**Task requirements**
Only the lines from the opening of the material through the one containing "Jetzt starten (736, 1188)" should be reproduced, each exactly as it stands.

**Records for this task**
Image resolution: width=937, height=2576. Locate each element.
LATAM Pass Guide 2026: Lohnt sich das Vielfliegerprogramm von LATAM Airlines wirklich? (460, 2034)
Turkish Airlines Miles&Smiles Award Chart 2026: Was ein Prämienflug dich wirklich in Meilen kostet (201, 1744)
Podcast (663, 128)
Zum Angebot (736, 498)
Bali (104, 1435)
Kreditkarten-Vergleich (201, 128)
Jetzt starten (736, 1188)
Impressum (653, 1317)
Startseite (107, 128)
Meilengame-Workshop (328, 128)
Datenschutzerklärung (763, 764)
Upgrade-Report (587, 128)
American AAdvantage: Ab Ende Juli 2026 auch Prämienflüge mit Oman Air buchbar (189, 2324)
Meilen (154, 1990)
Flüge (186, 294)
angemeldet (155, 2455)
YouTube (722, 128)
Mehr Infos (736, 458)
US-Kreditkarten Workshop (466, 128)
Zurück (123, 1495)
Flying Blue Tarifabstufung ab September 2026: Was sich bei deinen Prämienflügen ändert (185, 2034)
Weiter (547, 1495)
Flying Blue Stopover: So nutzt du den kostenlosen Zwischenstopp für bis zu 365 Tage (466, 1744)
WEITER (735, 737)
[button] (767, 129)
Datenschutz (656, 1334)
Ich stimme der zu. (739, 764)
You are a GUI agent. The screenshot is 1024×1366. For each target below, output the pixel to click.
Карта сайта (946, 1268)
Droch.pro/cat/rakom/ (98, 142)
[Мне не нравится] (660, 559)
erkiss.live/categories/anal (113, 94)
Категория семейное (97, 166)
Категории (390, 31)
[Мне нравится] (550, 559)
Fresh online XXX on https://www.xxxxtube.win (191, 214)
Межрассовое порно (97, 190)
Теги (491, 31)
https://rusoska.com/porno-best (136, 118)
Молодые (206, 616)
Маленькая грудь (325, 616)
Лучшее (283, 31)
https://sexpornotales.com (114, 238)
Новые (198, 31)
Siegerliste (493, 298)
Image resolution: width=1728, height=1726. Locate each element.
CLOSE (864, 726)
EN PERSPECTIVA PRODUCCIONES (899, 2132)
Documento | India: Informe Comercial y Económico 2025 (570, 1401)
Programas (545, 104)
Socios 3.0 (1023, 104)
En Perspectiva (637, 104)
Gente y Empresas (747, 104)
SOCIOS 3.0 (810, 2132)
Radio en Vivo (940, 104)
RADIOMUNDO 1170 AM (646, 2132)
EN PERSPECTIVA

**Answer to this exercise**
Image resolution: width=937, height=2576. Locate each element.
LATAM Pass Guide 2026: Lohnt sich das Vielfliegerprogramm von LATAM Airlines wirklich? (460, 2034)
Turkish Airlines Miles&Smiles Award Chart 2026: Was ein Prämienflug dich wirklich in Meilen kostet (201, 1744)
Podcast (663, 128)
Zum Angebot (736, 498)
Bali (104, 1435)
Kreditkarten-Vergleich (201, 128)
Jetzt starten (736, 1188)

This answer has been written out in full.